Seulement voilà. Au sein de la majorité municipale, les Verts s'y opposent farouchement ; la cause : Lanzmann a été accusé de "harcèlement sexuel" par une agent de sécurité de l'aéroport de Tel-Aviv. C'était en 2012. En 2017, horresco referens, c'est une journaliste néerlandaise qui aurait évoqué des "gestes déplacés". J'écris au conditionnel, car dans les deux cas aucune plainte n'a été déposée. Mais cette rumeur ou réalité semble suffisante aux yeux de certains pour écarter le prestigieux réalisateur de toute reconnaissance officielle.

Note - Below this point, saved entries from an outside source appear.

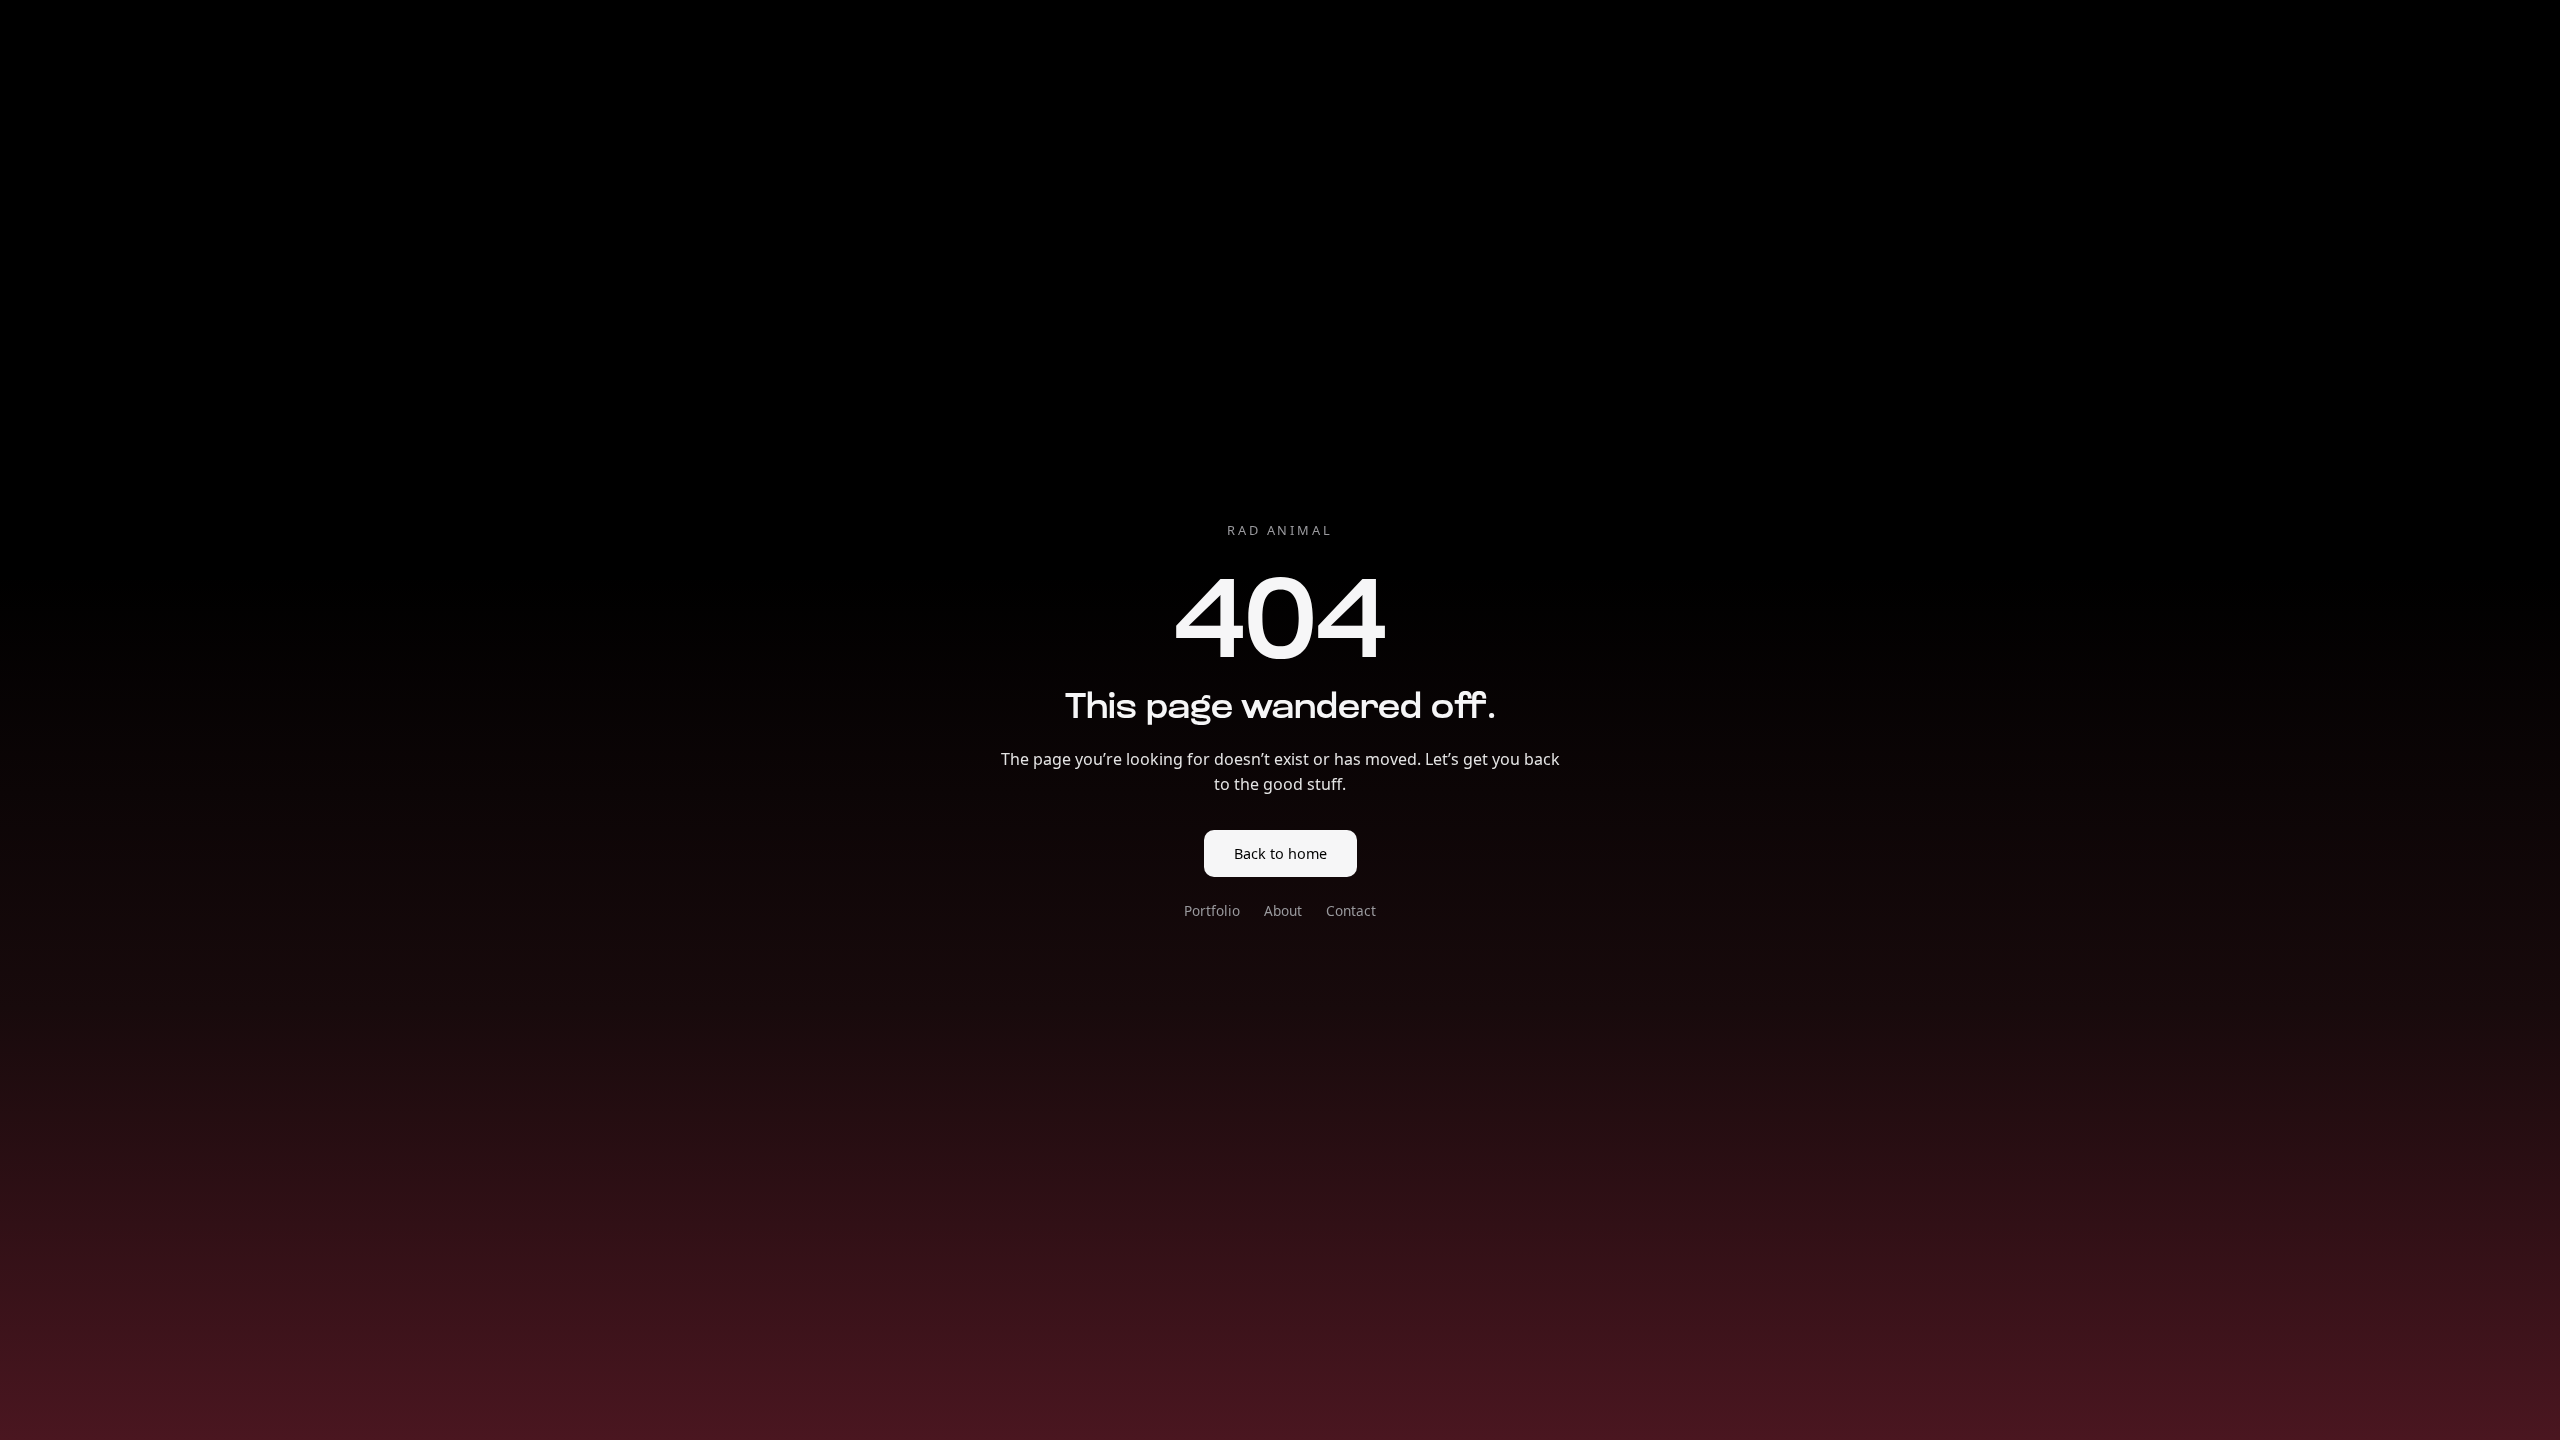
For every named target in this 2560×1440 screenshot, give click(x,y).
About (1283, 910)
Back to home (1280, 853)
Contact (1351, 910)
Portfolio (1212, 910)
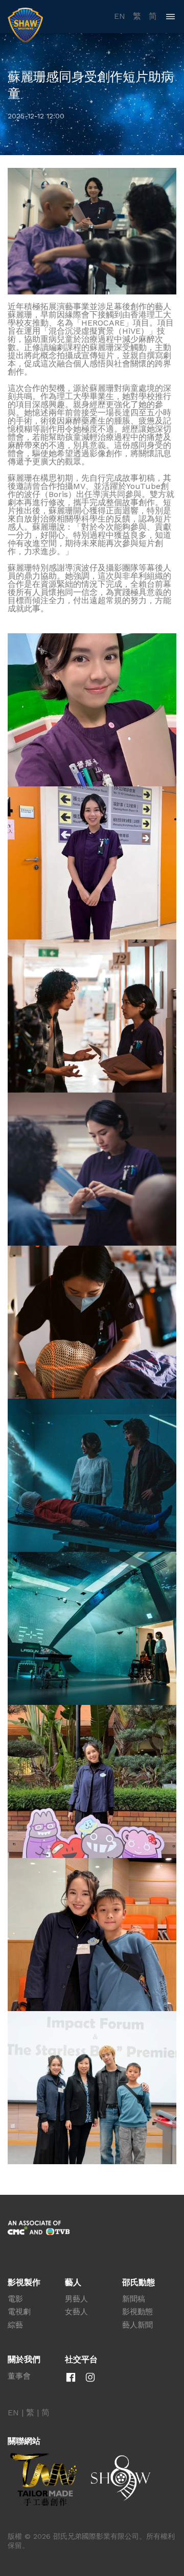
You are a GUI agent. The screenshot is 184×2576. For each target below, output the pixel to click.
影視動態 (137, 2311)
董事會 (19, 2376)
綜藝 (15, 2325)
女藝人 (76, 2311)
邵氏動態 (138, 2282)
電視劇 (19, 2311)
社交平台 (81, 2360)
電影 (15, 2298)
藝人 (73, 2282)
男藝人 (76, 2298)
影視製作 (24, 2282)
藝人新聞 (137, 2325)
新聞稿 (133, 2298)
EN (119, 16)
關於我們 (24, 2360)
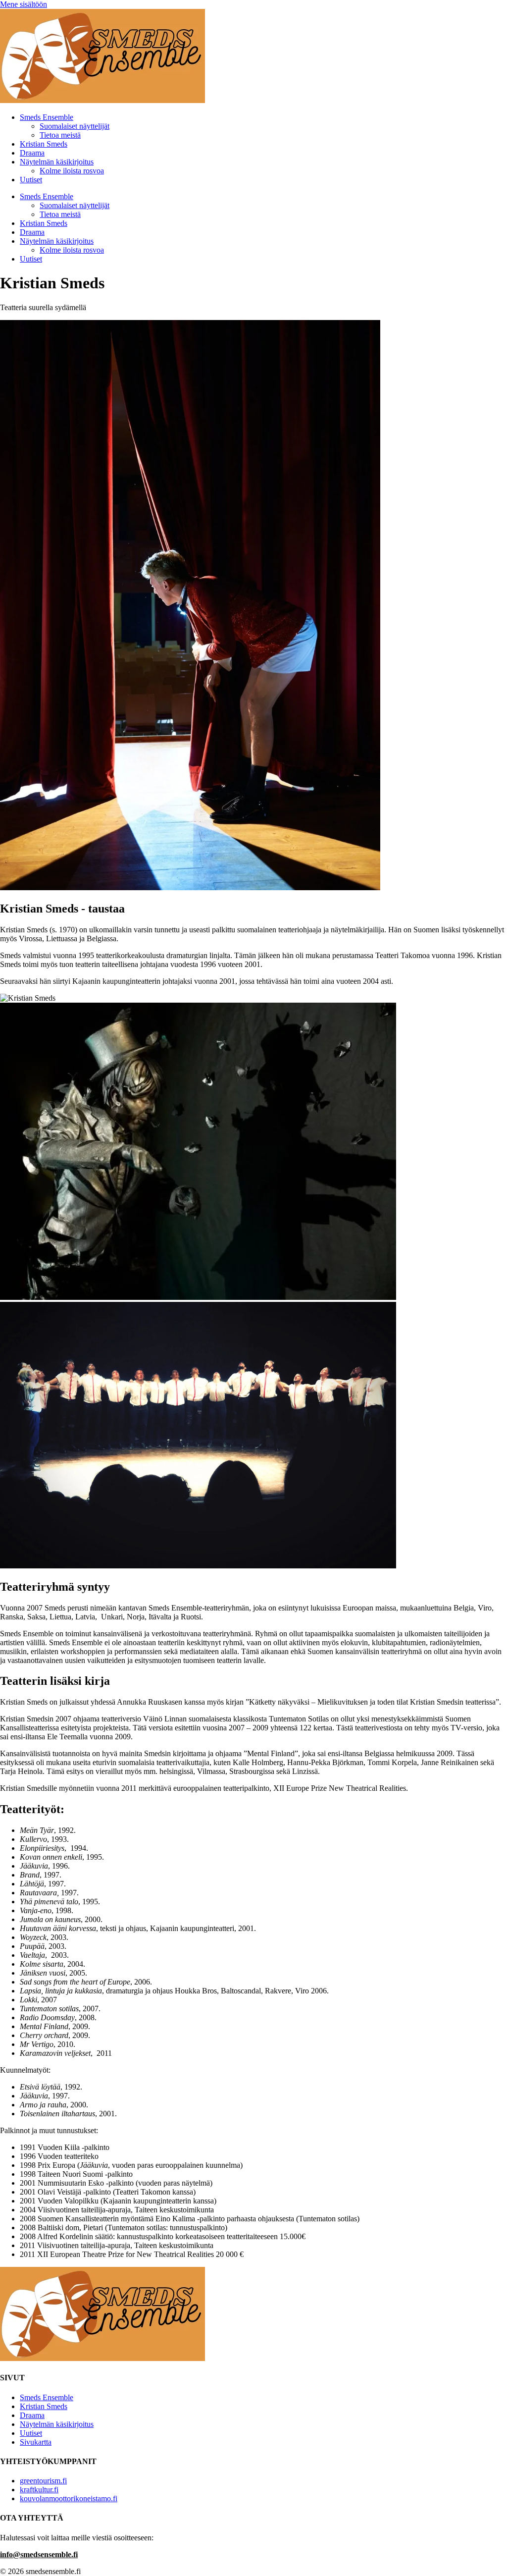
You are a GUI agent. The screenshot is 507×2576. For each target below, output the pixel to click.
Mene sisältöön (23, 4)
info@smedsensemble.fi (39, 2554)
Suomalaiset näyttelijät (74, 126)
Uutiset (31, 179)
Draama (32, 153)
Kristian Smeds (43, 144)
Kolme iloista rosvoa (72, 170)
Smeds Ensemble (46, 117)
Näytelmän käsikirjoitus (57, 162)
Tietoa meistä (60, 135)
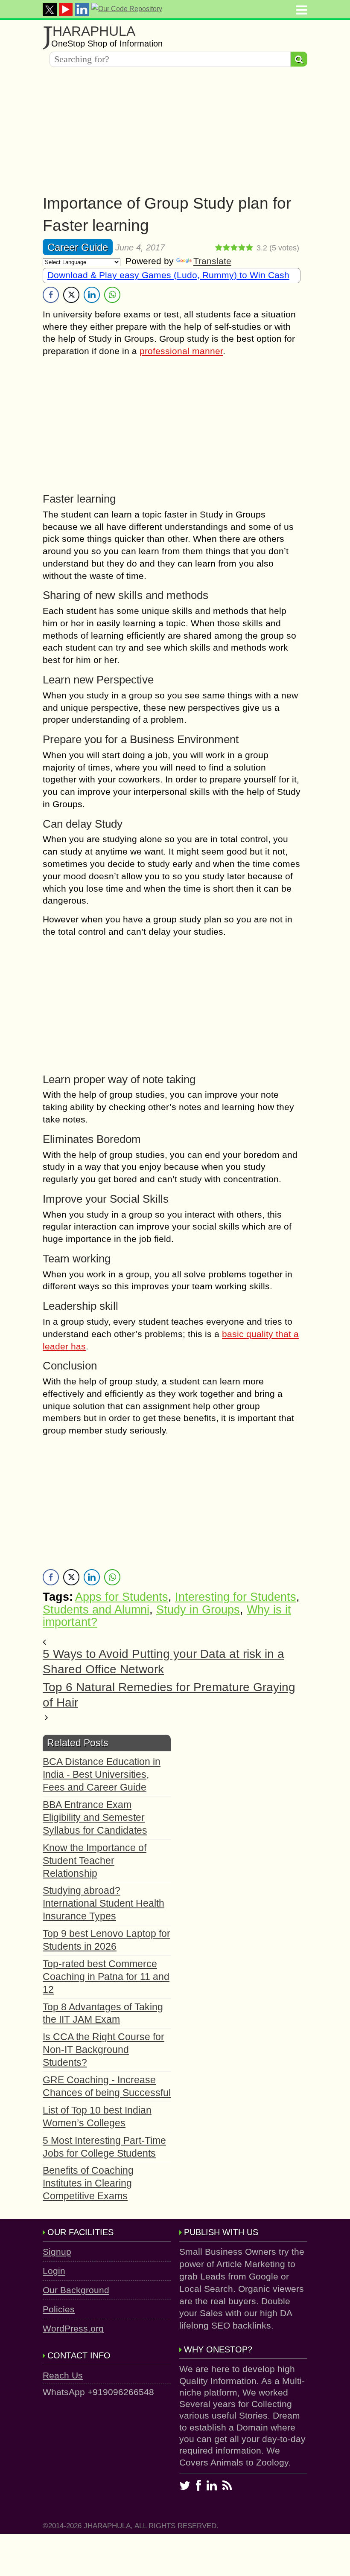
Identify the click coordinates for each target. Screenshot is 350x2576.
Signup (57, 2251)
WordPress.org (73, 2328)
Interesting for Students (235, 1596)
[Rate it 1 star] (219, 248)
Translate (212, 261)
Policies (59, 2309)
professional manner (181, 351)
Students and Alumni (96, 1609)
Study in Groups (198, 1609)
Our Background (76, 2290)
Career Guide (77, 247)
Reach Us (63, 2375)
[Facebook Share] (51, 295)
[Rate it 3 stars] (234, 248)
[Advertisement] (175, 132)
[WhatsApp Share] (112, 295)
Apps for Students (121, 1596)
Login (54, 2271)
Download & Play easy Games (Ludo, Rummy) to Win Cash (168, 275)
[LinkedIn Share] (92, 295)
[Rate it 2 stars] (226, 248)
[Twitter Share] (71, 295)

Il ne s'agit pas ici de juger l'œuvre de Lanzmann, ni de savoir si comme le dit une pétition l'attitude des Verts est "une compromission" en ces temps où l'antisémitisme revient. Ce qui me parait grave, c'est que dans notre monde où tout se vaut, la moindre évocation non avérée (et quand bien même elle le serait il y a une échelle de valeurs) peut effacer le formidable travail qu'a été Shoah.
Nous en sommes là.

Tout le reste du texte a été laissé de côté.